Al revés. El habernos encontrado para escuchar la misma Palabra y
participar del Pan y el Vino, debe darnos estímulo para ponernos a trabajar
y corregir nuestra despreocupación ante los problemas del hermano.
Así pues, queridos hermanos, la Eucaristía es mucho más que una
celebración cultual. Es un compromiso y un estímulo. Más que mirar al
pasado nos invita a mirar al futuro, porque hay una tarea enorme que
siempre está empezando: que este mundo nuestro pase decididamente a la
nueva vida de Cristo Resucitado, vida que significa justicia, caridad,
reconciliación y paz.
Y todavía, esto está muy lejos de haberse conseguido.
Pidamos, hoy, a Cristo Resucitado, el coraje para seguir afanosamente en
ese empeño, y que sepamos encontrar la fuerza para nuestra tarea, en la
Eucaristía, en el partir el pan...
(C)
“Paz a vosotros...”
En las apariciones de Cristo resucitado esta frase se repite constantemente.
Es como un regalo espléndido que Cristo quiere dejar a los suyos para que
éstos lo vayan transmitiendo de generación en generación.
Después de tanta zozobra, miedo, escondite, inquietud y duda, el gran
regalo de Cristo a los suyos se resume en una palabra.

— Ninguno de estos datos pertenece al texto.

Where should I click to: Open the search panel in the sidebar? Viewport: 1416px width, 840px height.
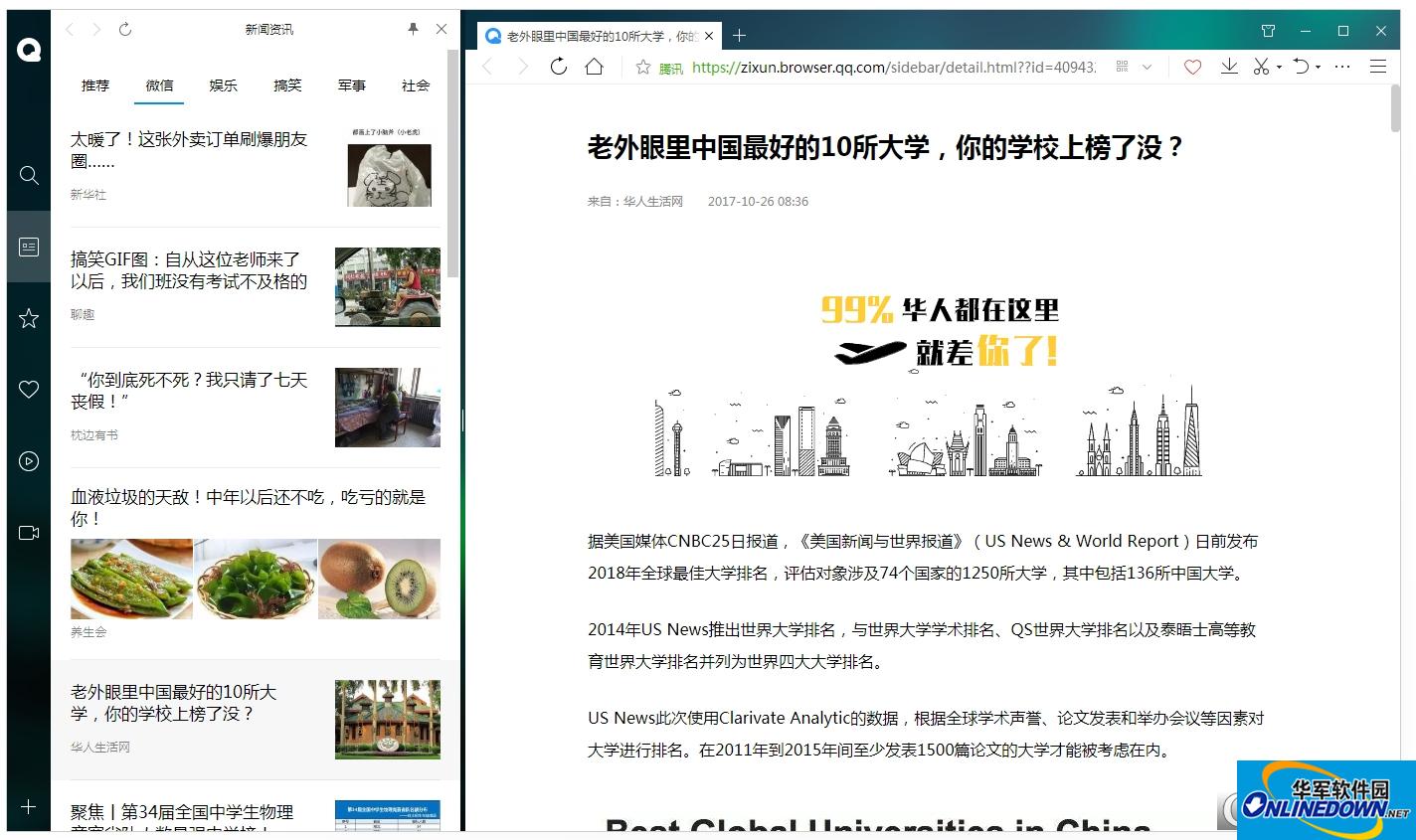pos(28,175)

PAZ.
Es el gran ideal del hombre y gran ausente de nuestro mundo.
El hombre actual apenas vive en paz. Aparece permanentemente agitado,
alienado, frustrado, decepcionado. En actitud acechante, desconfiado,
hastiado y desequilibrado. Aparece, en un palabra, sin paz. Y aparece así
porque su armonía interior se ha desorganizado, porque persigue valores y
realidades que no son tan importantes como aparecen y en cuya
consecución está dejando parte de su vida interior...
Los resultados de esa pérdida de paz personal no pueden ser más funestos:
el hombre no está satisfecho de sí mismo, no vive contento, no disfruta con
las pequeñas cosas de cada día.
Y junto a la pérdida de esa paz individual nuestro mundo conoce desde
antiguo la pérdida de la paz colectiva. Hoy, el mundo suspira por la paz y
ella se aleja del horizonte del modo más lamentable. Y todo porque
predomina el egoísmo sobre el amor, la intransigencia sobre la
comprensión, el odio sobre la misericordia, la injusticia sobre la justicia. Y
todo porque el hombre no quiere ver en el hombre a su hermano sino a su
enemigo.
Por eso resulta tan entrañable y alentador el gran regalo de Cristo a los
suyos: la Paz. Es curioso que si hemos hecho alguna experiencia de vivir
con un poquito de sinceridad el cristianismo, hayamos experimentado que
la paz se hacía presente en nuestra vida. Es curioso que si hemos dejado de
tener como valores fundamentales el dinero, el poder, el prestigio y un
largo etcétera de posibilidades semejantes hayamos experimentado que la
paz nos invadía. Es curioso que si nos hemos comprometido en el trabajo
atento y carioso con el “otro”, hemos puesto a su disposicin lo que somos
y lo que tenemos, hayamos experimentado que la paz se colaba en nuestro
interior y que la armonía se restablecía en nuestro ser. Es curioso que
cuando hemos dejado de contemplar al prójimo como un enemigo en
potencia para catalogarlo como un hermano haya desaparecido ese
aguijoneamiento permanente que se instala en lo más profundo de nuestro
ser en ocasiones. Es curioso que cuando hemos pretendido vivir un poquito
como cristianos hayamos descubierto que no entendemos cómo el hombre
pueda estar permanentemente inquieto, alienado, frustrado y traumatizado.
Y es curioso que sabiendo todo esto no nos decidimos de verdad a aceptar
con toda generosidad el regalo de Cristo en su Pascua: la Paz, y hacer
traslado de ésta al mundo, que la espera con toda impaciencia, harto ya de
tanta mentira como escucha y de tanta tomadura de pelo como se reparte
con toda seriedad por los cuatro puntos cardinales del planeta, al que los
cristianos estamos llamados a cambiar y convertirlo en un sitio habitable,
donde los hombres puedan sentirse orgullosos de serlo y estén convencidos
de que la vida es algo que merece vivirse con toda la ilusión del mundo.